Retype word for word the part of the material that opens with the line containing "This screenshot has height=812, width=1488." and runs to the end, keeping both ends. Leave the pictures out of your copy.
::: MATERIAL TO PROCESS
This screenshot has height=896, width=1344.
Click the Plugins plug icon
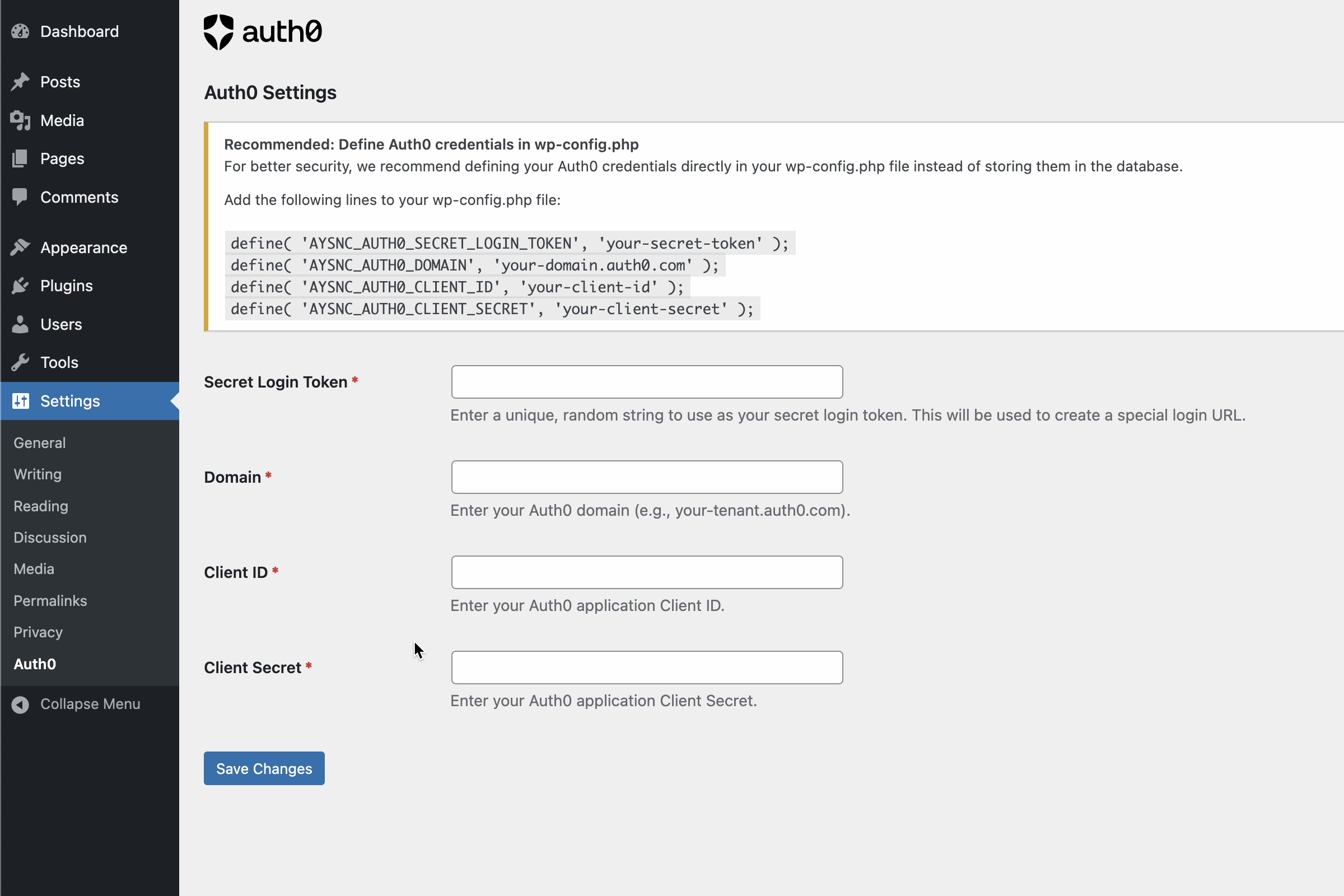(20, 286)
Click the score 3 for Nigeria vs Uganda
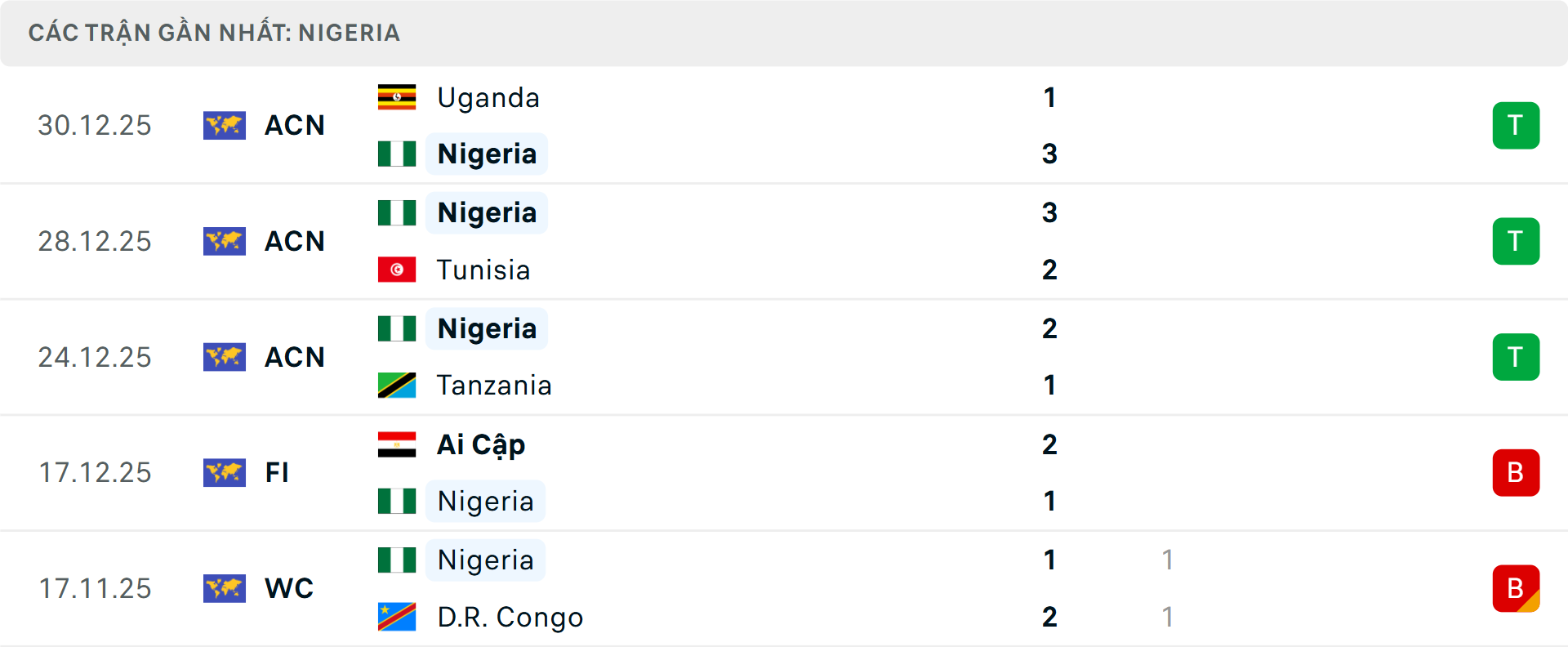The width and height of the screenshot is (1568, 647). click(x=1049, y=154)
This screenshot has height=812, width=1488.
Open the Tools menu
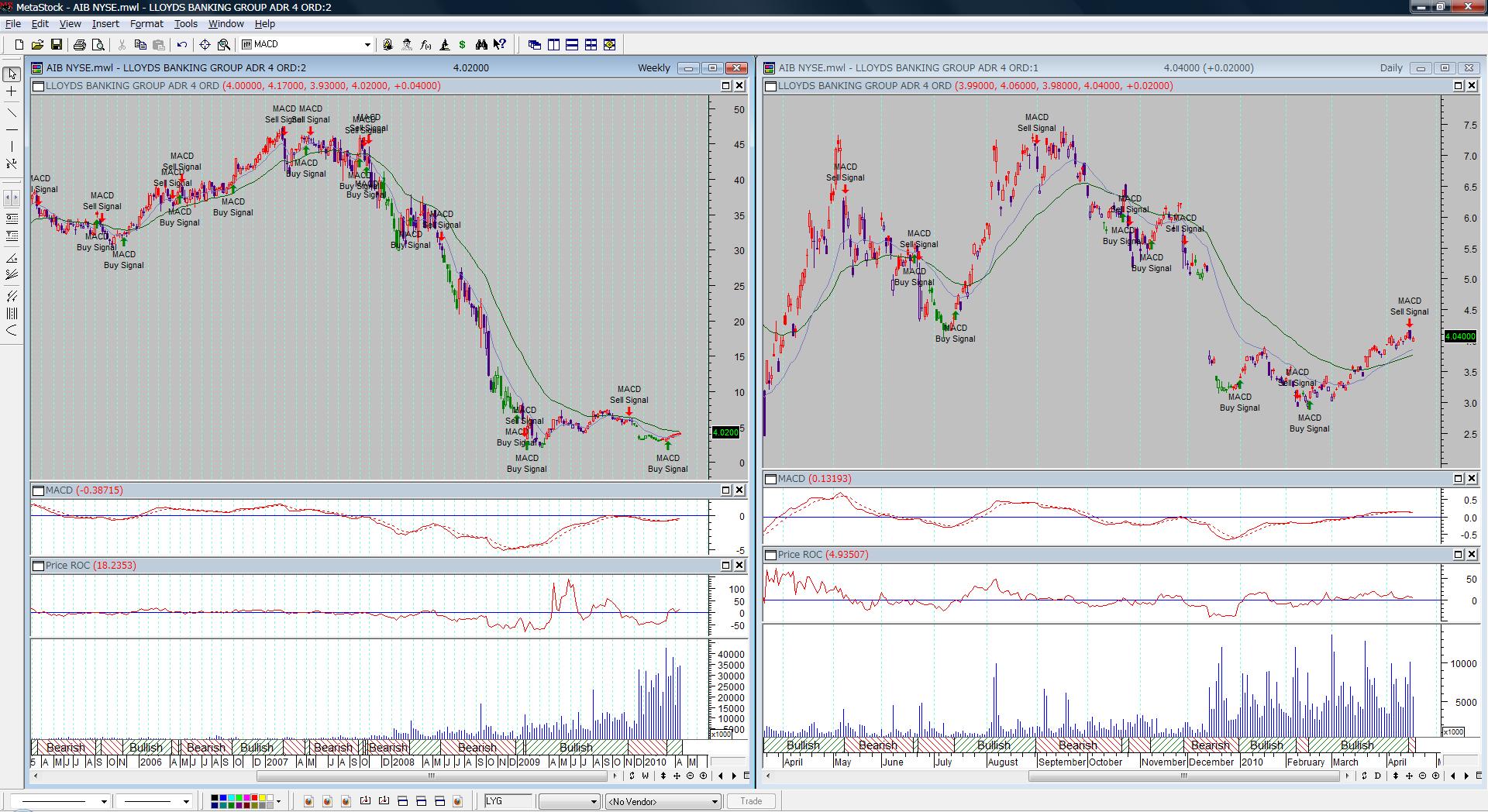(185, 24)
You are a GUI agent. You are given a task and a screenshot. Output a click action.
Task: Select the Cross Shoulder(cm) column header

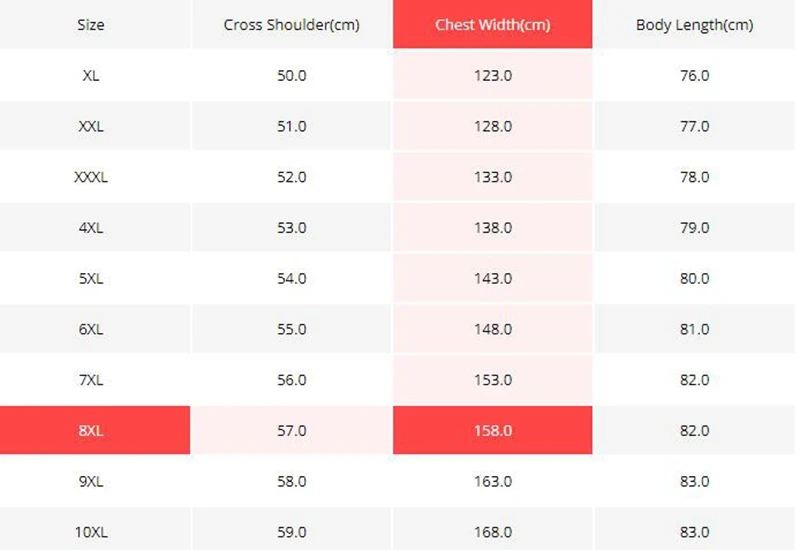(291, 24)
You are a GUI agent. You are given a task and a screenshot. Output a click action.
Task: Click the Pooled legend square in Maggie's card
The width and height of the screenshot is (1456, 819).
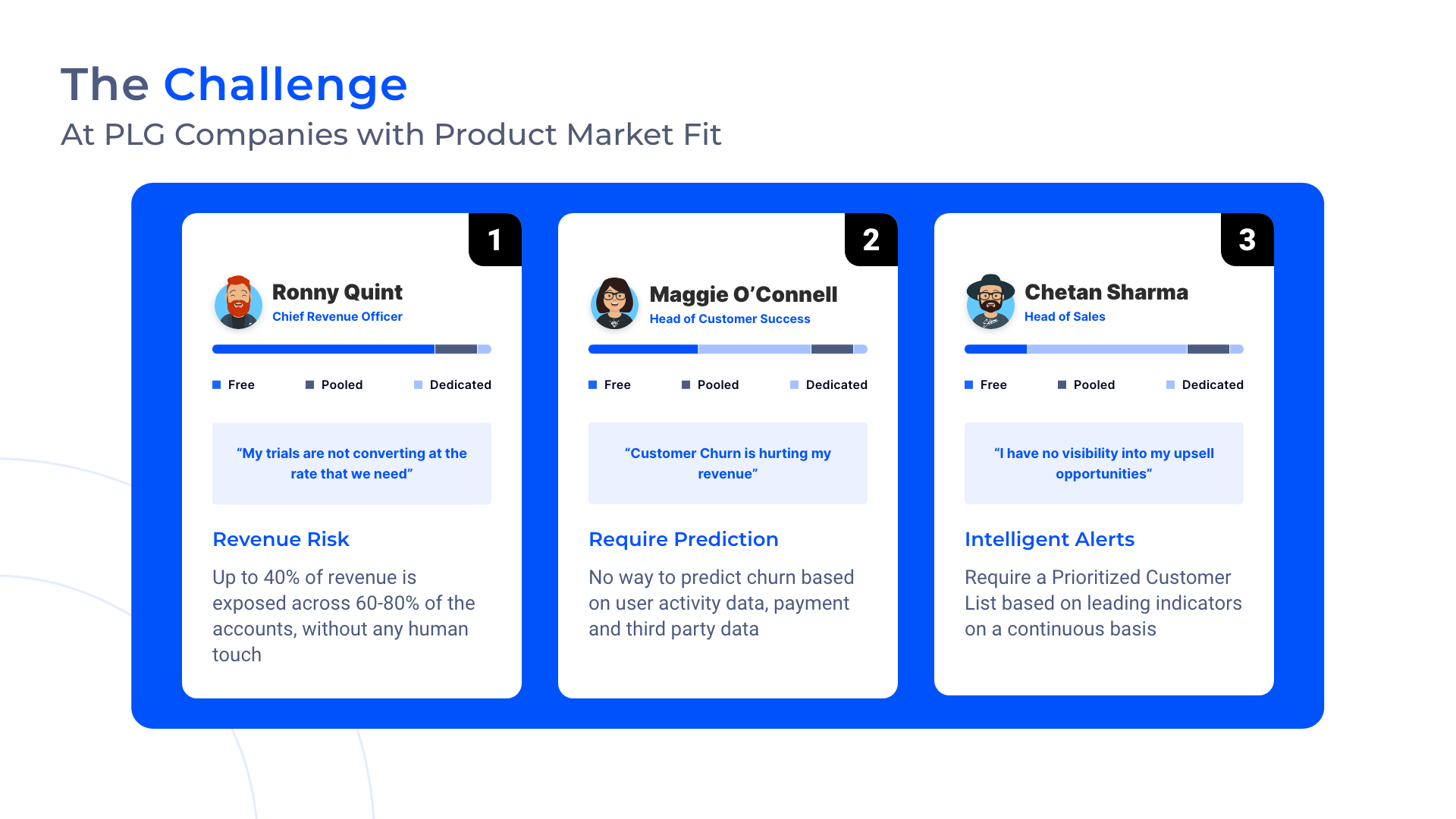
::::::
▶ **SOLUTION TO THIS PROBLEM**:
This screenshot has height=812, width=1488.
Open the Tools menu
(185, 24)
You are a GUI agent. You are given a task and a screenshot. Output a click action.
Task: Select the Cross Shoulder(cm) column header

(291, 24)
You are a GUI agent. You are given a task and a screenshot. Output a click action.
Task: Click the Pooled legend square in Maggie's card
The width and height of the screenshot is (1456, 819).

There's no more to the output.